#### TEXT BLOCK

With the help of a modified atomic force microscope, researchers at the University of California at Berkeley and Stanford University have discovered how the scaffolding matrix of actin within our cells helps them to deal with physical obstacles, allowing cells to propagate, metastasize, and perform such functions as phagocytosis.
From the National Science Foundation website:
To track the growth rate and force generated by actin, the bioengineers modified an atomic force microscope (AFM).
In most research, the business end of an AFM is a miniscule, extremely sharp tip that is attached to a thin silicon-nitride cantilever. Because the tip is so slight, even features as tiny as individual atoms can cause the cantilever to deflect as it passes along, or slightly above, a surface. A laser bounces off the cantilever and into a detector, registering the tiny deflections and providing signals a computer translates into an image.
For this study, the researchers created a specialized AFM that uses two cantilevers and two lasers. Instead of scanning a surface, the cantilevers served as tiny springboards, one to bend as actin grew beneath it and the other to stay as a reference point close to the floor of the sample chamber. Using the two-cantilever system, the researchers pushed longer on the filaments than in any earlier study, and with more force — in some cases to the point where the filaments stalled and could grow no further.

########
#### EXCERPTED RECORDS

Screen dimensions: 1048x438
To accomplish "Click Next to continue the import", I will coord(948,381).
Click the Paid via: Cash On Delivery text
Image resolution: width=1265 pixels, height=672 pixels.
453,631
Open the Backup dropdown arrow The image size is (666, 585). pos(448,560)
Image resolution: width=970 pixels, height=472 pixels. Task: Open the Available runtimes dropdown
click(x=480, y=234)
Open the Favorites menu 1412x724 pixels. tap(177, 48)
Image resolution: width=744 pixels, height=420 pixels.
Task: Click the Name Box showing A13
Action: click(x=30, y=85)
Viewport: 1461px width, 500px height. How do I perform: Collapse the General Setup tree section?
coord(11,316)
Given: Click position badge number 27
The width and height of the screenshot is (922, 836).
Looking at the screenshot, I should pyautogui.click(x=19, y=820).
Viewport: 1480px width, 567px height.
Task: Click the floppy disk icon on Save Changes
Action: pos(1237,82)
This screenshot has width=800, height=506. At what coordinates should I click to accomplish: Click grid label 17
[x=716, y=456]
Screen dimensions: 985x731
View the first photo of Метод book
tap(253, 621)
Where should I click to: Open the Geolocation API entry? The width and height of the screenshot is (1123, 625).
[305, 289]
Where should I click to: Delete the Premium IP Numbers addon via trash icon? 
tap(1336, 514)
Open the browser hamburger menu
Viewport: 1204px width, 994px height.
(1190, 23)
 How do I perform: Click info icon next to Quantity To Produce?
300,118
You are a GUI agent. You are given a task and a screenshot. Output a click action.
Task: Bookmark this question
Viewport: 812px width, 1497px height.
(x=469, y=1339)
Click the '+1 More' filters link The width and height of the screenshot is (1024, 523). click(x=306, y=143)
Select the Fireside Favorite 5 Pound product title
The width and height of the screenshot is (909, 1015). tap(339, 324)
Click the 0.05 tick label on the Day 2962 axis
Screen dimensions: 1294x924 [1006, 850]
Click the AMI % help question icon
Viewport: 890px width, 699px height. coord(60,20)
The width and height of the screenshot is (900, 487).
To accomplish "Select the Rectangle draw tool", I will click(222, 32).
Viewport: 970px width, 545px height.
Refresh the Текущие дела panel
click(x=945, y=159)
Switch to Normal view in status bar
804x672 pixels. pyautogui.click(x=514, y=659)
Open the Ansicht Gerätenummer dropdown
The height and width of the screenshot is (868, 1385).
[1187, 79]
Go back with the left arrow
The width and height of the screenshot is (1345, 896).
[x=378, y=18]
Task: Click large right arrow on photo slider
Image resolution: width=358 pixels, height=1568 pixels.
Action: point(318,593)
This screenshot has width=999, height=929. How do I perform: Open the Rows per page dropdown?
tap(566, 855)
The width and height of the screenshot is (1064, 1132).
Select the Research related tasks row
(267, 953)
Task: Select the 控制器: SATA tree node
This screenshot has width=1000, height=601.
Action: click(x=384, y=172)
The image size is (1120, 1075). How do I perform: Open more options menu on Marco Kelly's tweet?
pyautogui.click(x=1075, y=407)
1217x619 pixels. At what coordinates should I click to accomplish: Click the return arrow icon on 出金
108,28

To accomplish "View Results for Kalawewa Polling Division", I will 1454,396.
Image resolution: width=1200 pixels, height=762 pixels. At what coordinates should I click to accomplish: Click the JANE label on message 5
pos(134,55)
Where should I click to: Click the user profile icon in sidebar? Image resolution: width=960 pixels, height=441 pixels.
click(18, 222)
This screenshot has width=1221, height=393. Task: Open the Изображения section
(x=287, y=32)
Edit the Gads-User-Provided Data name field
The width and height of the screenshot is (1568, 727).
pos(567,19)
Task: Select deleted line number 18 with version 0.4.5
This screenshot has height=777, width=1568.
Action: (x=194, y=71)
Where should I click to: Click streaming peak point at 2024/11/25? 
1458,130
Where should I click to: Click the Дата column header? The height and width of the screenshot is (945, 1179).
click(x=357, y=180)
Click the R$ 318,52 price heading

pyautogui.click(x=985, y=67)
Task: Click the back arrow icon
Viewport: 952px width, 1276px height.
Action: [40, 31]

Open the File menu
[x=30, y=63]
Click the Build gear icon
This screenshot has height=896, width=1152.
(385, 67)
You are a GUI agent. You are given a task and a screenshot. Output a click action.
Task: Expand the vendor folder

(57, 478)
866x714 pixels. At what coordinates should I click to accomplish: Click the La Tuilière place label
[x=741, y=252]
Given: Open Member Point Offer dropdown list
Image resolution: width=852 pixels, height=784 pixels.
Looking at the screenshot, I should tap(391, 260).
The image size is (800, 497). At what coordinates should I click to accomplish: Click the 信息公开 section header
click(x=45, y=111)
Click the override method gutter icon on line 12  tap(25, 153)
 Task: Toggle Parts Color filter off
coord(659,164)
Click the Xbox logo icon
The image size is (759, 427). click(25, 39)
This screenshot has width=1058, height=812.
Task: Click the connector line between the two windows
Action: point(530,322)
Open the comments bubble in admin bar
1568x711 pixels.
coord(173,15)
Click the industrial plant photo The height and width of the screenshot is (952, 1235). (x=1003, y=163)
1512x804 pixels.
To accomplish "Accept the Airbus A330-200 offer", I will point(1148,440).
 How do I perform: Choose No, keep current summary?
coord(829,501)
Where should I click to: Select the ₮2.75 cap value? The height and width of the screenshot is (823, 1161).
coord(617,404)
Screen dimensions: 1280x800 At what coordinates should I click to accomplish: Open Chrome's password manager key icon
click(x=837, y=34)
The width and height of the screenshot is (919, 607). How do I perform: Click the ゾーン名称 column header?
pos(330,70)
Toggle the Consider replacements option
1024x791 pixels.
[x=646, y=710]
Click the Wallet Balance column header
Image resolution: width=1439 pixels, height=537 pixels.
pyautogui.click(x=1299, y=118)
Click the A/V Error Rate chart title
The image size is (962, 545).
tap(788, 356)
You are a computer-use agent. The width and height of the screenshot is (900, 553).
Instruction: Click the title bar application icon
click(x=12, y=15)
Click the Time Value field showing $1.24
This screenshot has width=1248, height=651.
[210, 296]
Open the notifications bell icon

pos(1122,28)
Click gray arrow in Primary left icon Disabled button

########

[AIM OF THE EXERCISE]: Write the next part of the text on how researchers used a modified atomic force microscope to study actin growth, starting after its final sentence. The lines shown above stand apart from the text and form separate material.

[ANSWER TO THIS PROBLEM]:
In multiple experiments, the cantilevers applied an initial force to a slurry of growing actin filaments, then applied a larger force for as long as 30 minutes. They then returned to the original load, at every stage tracking how fast the network grew.
Each time, when the cantilever returned to its original load, the growth velocity of the actin was faster. When the fibers endured multiple load cycles, they grew at a rate that was dependent upon all of the cycles.
“We’ve found that the growth of actin is dependent on its loading history — not just on the load it feels at one moment, as we previously thought,” says Fletcher. “This means the structure of a cell has some ‘memory’ of its physical interactions.”
The researchers suspect the effect may relate to filament density, and the growth rate may be a function of the network architecture, itself dependent upon the entire load history.
“For a given load, proteins assume a certain network architecture,” says Fletcher. “This architecture then remodels under a new load. So, if you go back to the original load, the architecture is still tuned for a higher load, resulting in explosive growth.”